Marcus Watts [Fri, 28 Jan 2022 10:34:43 +0000 (05:34 -0500)]
rgw/crypt - generalize putbucketencryption.
The previous logic only suported putbucketencryption to enable
sse-s3. The protocol allows putbucketencryption to be used to
enable sse-kms by default, and the surrounding logic is now ready
to do this as well. This commit removes the checks which stopped
this from working, so that it is now possible to use putbucketencryption
to default either sse-s3 or sse-kms on.
Marcus Watts [Fri, 28 Jan 2022 10:32:14 +0000 (05:32 -0500)]
rgw/crypt - fix sse-s3 logic.
The previous logic path was overly eager to do sse-s3. This version
ensures that the "no-encryption" case does not default to sse-s3.
It also removes some argument sanity checking which is now down before
this code is reached.
Marcus Watts [Sat, 18 Dec 2021 04:16:09 +0000 (23:16 -0500)]
rgw/sse-s3: +get_encryption_defaults, use new crypt_attribute_map
putobj and postobj: get_encryption_defaults
this fetches bucketencryption policy and resolves defaults.
also errors for various conflicts between parameters (& policy).
verify_permisions
fetch encryption attributes from crypt_attribute_map not x_meta_map
for postobj, x_meta_map only gets meta attributes, not sse.
if bucketencryption policy exists, it *may* be correct to
prepopulate this before bucket policy sees it.
map_qs_metadata
for putobj it now also copies sse attributes into crypt_attribute_map.
Marcus Watts [Sat, 18 Dec 2021 04:13:09 +0000 (23:13 -0500)]
rgw/sse-s3: various improvements.

» Items:
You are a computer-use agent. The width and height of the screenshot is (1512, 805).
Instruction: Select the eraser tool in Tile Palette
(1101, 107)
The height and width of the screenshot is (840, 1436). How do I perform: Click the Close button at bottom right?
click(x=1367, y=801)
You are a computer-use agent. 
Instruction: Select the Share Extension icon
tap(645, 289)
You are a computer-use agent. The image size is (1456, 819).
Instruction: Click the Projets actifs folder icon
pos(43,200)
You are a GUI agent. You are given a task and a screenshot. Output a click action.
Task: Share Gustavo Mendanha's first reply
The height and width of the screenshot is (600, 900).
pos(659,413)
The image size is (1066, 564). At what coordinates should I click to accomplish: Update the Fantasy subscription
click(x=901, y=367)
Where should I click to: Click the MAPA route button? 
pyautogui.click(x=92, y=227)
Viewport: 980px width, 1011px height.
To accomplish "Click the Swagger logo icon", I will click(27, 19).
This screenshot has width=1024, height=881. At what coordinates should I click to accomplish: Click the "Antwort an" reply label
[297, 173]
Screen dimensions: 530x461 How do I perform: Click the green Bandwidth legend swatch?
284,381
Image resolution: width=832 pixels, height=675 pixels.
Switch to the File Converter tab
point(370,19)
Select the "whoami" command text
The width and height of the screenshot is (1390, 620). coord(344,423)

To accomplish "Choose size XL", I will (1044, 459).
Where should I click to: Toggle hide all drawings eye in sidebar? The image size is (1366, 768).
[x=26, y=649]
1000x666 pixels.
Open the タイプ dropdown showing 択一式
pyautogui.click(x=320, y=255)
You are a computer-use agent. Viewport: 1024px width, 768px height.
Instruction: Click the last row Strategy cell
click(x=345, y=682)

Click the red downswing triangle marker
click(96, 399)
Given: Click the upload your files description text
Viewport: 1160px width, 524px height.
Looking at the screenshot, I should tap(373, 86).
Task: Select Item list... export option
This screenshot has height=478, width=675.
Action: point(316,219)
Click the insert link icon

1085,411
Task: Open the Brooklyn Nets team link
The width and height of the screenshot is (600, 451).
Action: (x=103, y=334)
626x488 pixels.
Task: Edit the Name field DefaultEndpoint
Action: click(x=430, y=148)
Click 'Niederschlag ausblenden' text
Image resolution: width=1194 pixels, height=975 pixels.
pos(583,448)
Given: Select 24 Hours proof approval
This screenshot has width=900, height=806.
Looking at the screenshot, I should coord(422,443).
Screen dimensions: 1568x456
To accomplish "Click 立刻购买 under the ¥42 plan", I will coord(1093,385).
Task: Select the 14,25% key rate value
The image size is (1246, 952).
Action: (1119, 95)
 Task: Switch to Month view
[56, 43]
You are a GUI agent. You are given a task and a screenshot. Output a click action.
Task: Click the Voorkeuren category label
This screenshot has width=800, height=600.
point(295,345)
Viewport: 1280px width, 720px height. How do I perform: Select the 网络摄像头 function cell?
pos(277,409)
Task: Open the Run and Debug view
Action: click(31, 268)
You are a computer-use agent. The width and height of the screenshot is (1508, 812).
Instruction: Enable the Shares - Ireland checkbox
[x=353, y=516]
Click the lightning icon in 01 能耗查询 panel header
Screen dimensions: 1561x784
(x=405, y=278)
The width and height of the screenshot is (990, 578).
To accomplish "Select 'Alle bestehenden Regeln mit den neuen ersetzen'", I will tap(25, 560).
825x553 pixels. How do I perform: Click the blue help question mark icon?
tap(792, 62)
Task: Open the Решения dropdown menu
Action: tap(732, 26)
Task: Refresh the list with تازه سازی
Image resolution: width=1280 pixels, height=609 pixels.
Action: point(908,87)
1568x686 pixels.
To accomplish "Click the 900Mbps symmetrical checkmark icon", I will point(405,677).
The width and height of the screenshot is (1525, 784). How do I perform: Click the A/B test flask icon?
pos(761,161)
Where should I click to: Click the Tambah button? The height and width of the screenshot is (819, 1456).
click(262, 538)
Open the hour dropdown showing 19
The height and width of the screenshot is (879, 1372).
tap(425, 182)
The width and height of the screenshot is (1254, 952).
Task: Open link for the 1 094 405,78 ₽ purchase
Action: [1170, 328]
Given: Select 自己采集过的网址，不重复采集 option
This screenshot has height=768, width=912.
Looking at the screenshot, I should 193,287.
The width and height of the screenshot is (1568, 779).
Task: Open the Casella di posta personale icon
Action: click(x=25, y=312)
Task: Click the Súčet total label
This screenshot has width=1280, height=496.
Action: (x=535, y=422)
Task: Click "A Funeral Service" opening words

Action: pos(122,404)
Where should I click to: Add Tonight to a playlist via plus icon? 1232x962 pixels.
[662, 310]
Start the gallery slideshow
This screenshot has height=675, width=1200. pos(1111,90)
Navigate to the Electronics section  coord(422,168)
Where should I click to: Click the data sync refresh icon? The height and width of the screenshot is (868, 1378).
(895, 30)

» What to work on: Write out the commit log passage starting at "It also removes" and ending at "and resolves defaults.", swapping "sanity checking" for "validation".

» Worked answer:
It also removes some argument validation which is now down before
this code is reached.
Marcus Watts [Sat, 18 Dec 2021 04:16:09 +0000 (23:16 -0500)]
rgw/sse-s3: +get_encryption_defaults, use new crypt_attribute_map
putobj and postobj: get_encryption_defaults
this fetches bucketencryption policy and resolves defaults.